La Mecca, città santa dell'Islam. La Kaaba, verso cui i musulmani si rivolgono cinque volte al giorno quando si mettono in preghiera.
Il pozzo di Zemzem e l'acqua di Zemzem alla Kaaba. L'acqua sacra che sgorga dal pozzo aperto dall'arcangelo Gabriele, che prende il nome da Hagar, moglie del profeta Abramo e madre del profeta Ismaele.
L'acqua che ogni fedele che compie il pellegrinaggio (Hajj) porta con sé al ritorno in patria e che sogna di bere nel suo ultimo respiro.
La Kaaba, nota fin dai tempi di Abramo come la casa di Dio. Strutture a più piani che circondano la casa di Dio e la sovrastano.
La fortezza di Ajyad, costruita dagli Ottomani nel 1781 per la difesa della Mecca e della Kaaba, rasa al suolo in tempi recenti dai sauditi per ordine di Re Fahd.
Al posto della fortezza di Ajyad, gli appartamenti Zemzem, composti da 11 torri (che variano tra i 17 e i 30 piani) erette dal principe saudita per mezzo miliardo di dollari.
La volgarità araba che commercializza ai ricchi pellegrini camere d'albergo di lusso e residenze con vista panoramica sulla Kaaba.
La nuova moda del pellegrinaggio, che confonde l'Hajj con un safari nel deserto, dove la nuova generazione si scatta selfie dalle torri Zemzem con la Kaaba alle spalle per condividerli immediatamente.
La stravaganza saudita che circonda la casa di Dio con grattacieli e la commercializza in dollari. Regolamenti che consentono agli stranieri di acquisire proprietà in città sacre come la Mecca e Medina.
Mentre in Turchia si prendono d'assalto i locali e si rovesciano i prodotti a terra per protestare contro l'attacco di Israele a Gaza, alla Mecca e a Medina i clienti arabi fanno la fila in piedi nei caffè Starbucks...
I caffè Starbucks dell'Hijaz, trasformati dal musulmanesimo postmoderno in luoghi di ritrovo dell'alta società e nuovi spazi di condivisione sociale...
Nella geografia sacra dell'Islam, l'Hijaz, è meglio sorseggiare un'icona del consumo del capitalismo come Starbucks in un bicchiere di carta, o bere un caffè tahmis in una tazza di porcellana?
È tempo di chiedere una fatwa agli ulema su cosa sia lecito.
In attesa della fatwa, riflettendo ad alta voce: è meglio cercare la risposta corretta alla domanda "sedersi su uno sgabello a chiacchierare sorseggiando un tahmis, prodotto di questa terra, o mettersi in posa con un bicchiere di carta seduti su sedie alte in un caffè Starbucks dell'uomo d'affari di origini ebraiche Howard Christopher Herman Schultz"?
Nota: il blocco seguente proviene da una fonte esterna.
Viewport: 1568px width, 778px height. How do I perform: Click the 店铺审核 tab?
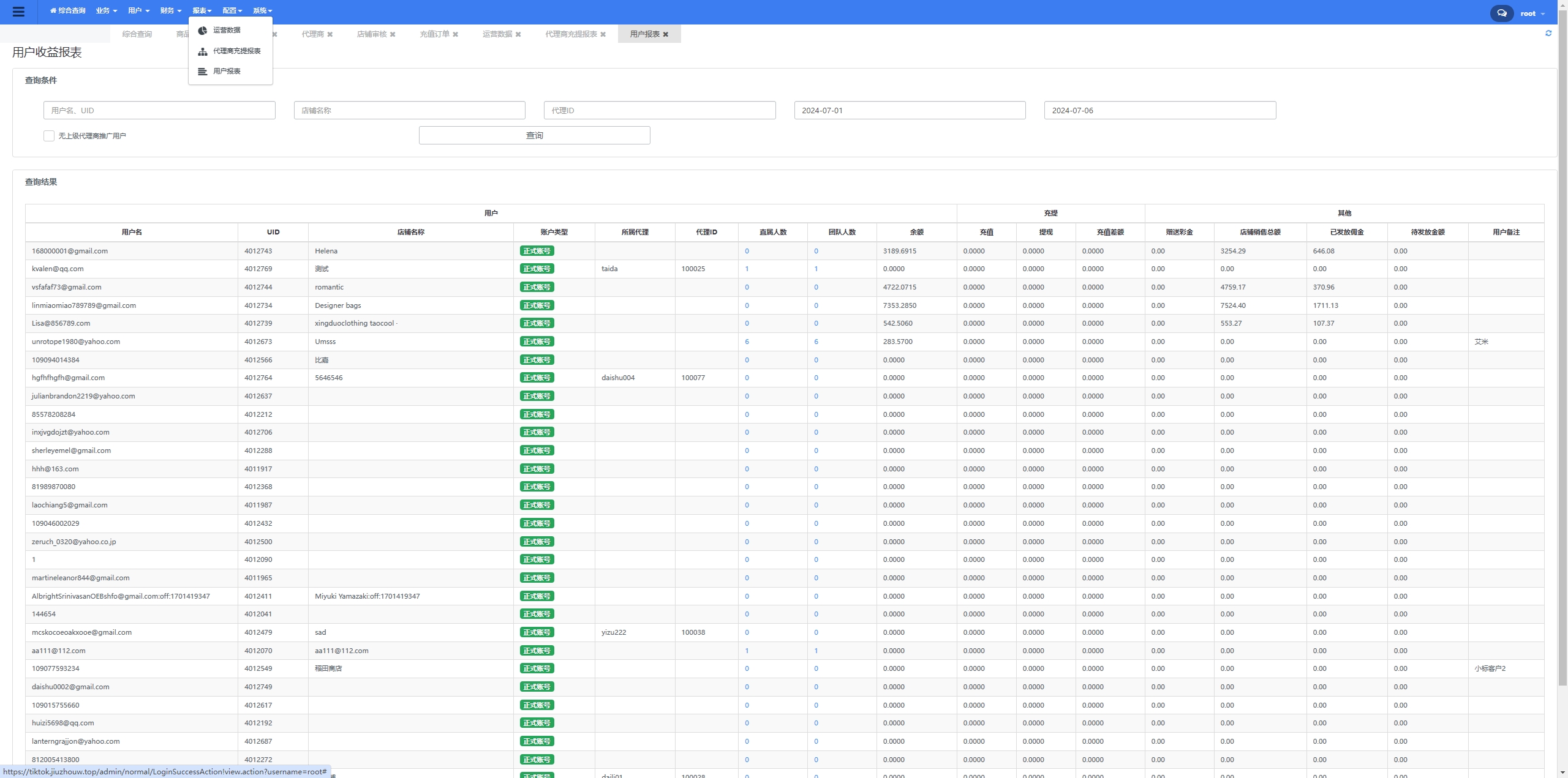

Dopo aver parlato con toni così alti riguardo a Gaza e aver puntato il dito contro Israele e l'Occidente, è il caso di accontentarsi del fatto che la mediazione sia toccata a Qatar ed Egitto e il ruolo di cerotto a noi, ritirandosi silenziosamente in un angolo?
È abbastanza o dobbiamo parlare ancora un po' del panorama generale del mondo islamico!